The task ->
Below is a set of records, and all of them should be retyped exactly, minus the pictures.

Given entries ->
------------------------------------------------

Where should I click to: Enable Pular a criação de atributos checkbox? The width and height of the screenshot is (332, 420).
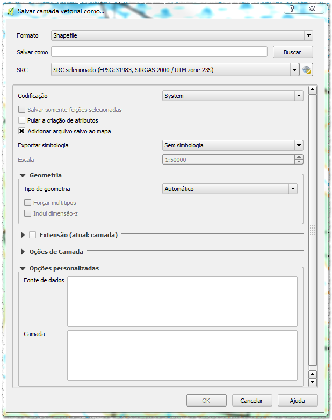tap(22, 120)
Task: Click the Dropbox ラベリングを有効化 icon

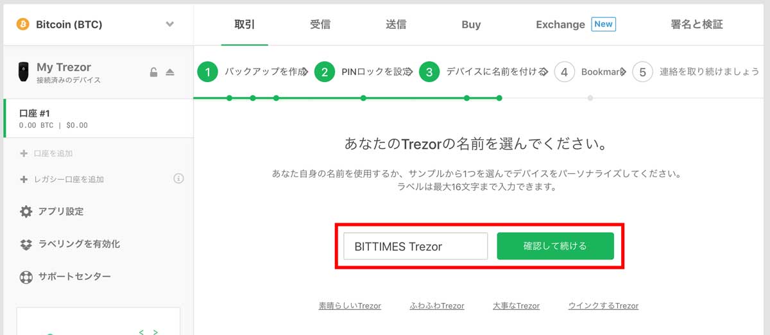Action: 26,245
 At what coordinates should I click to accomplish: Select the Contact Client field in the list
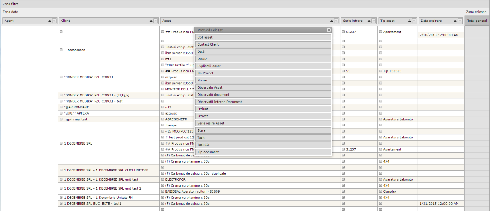point(263,44)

------------------------------------------------

Exercise result ->
Where should I click to: Enable Pular a criação de atributos checkbox? The width and height of the screenshot is (332, 420).
tap(22, 120)
Task: Click the Dropbox ラベリングを有効化 icon

Action: 26,245
 At what coordinates should I click to accomplish: Select the Contact Client field in the list
point(263,44)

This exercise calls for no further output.